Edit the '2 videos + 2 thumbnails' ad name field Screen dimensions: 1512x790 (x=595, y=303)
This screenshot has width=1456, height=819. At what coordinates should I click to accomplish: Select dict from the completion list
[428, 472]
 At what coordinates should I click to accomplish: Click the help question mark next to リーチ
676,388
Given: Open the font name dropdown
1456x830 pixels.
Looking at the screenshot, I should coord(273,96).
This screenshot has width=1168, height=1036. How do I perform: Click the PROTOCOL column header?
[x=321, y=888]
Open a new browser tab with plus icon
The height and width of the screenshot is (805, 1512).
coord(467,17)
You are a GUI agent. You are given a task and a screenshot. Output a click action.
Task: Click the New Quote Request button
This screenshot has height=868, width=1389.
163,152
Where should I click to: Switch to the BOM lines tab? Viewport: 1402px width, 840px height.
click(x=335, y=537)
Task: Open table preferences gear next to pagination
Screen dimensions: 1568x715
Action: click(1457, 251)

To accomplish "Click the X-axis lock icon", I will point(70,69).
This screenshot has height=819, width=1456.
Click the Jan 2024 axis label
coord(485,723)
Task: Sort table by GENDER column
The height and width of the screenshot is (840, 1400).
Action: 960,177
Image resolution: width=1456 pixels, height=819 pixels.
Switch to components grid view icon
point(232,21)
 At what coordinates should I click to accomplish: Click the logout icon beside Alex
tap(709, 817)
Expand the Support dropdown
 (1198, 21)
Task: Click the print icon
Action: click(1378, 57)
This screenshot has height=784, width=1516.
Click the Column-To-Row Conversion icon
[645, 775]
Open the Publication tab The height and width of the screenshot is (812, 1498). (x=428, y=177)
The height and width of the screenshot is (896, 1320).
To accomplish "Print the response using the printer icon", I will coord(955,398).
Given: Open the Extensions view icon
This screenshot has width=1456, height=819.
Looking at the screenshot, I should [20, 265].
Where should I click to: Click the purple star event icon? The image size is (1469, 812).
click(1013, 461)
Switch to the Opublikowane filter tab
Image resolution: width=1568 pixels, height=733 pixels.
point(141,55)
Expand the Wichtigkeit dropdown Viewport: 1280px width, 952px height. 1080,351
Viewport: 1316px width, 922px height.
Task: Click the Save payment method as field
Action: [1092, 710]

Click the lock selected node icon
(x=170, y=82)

++++++++++++++++++++

[What the task asks]:
Using the entries above, please restate each one word for word.

[Result of the exercise]:
Edit the '2 videos + 2 thumbnails' ad name field Screen dimensions: 1512x790 (x=595, y=303)
This screenshot has width=1456, height=819. At what coordinates should I click to accomplish: Select dict from the completion list
[428, 472]
 At what coordinates should I click to accomplish: Click the help question mark next to リーチ
676,388
Given: Open the font name dropdown
1456x830 pixels.
Looking at the screenshot, I should coord(273,96).
This screenshot has width=1168, height=1036. How do I perform: Click the PROTOCOL column header?
[x=321, y=888]
Open a new browser tab with plus icon
The height and width of the screenshot is (805, 1512).
coord(467,17)
You are a GUI agent. You are given a task and a screenshot. Output a click action.
Task: Click the New Quote Request button
This screenshot has height=868, width=1389.
163,152
Where should I click to: Switch to the BOM lines tab? Viewport: 1402px width, 840px height.
click(x=335, y=537)
Task: Open table preferences gear next to pagination
Screen dimensions: 1568x715
Action: click(1457, 251)

To accomplish "Click the X-axis lock icon", I will point(70,69).
This screenshot has height=819, width=1456.
Click the Jan 2024 axis label
coord(485,723)
Task: Sort table by GENDER column
The height and width of the screenshot is (840, 1400).
Action: 960,177
Image resolution: width=1456 pixels, height=819 pixels.
Switch to components grid view icon
point(232,21)
 At what coordinates should I click to accomplish: Click the logout icon beside Alex
tap(709, 817)
Expand the Support dropdown
 (1198, 21)
Task: Click the print icon
Action: click(1378, 57)
This screenshot has height=784, width=1516.
Click the Column-To-Row Conversion icon
[645, 775]
Open the Publication tab The height and width of the screenshot is (812, 1498). (x=428, y=177)
The height and width of the screenshot is (896, 1320).
To accomplish "Print the response using the printer icon", I will coord(955,398).
Given: Open the Extensions view icon
This screenshot has width=1456, height=819.
Looking at the screenshot, I should [20, 265].
Where should I click to: Click the purple star event icon? The image size is (1469, 812).
click(1013, 461)
Switch to the Opublikowane filter tab
Image resolution: width=1568 pixels, height=733 pixels.
point(141,55)
Expand the Wichtigkeit dropdown Viewport: 1280px width, 952px height. 1080,351
Viewport: 1316px width, 922px height.
Task: Click the Save payment method as field
Action: [1092, 710]

Click the lock selected node icon
(x=170, y=82)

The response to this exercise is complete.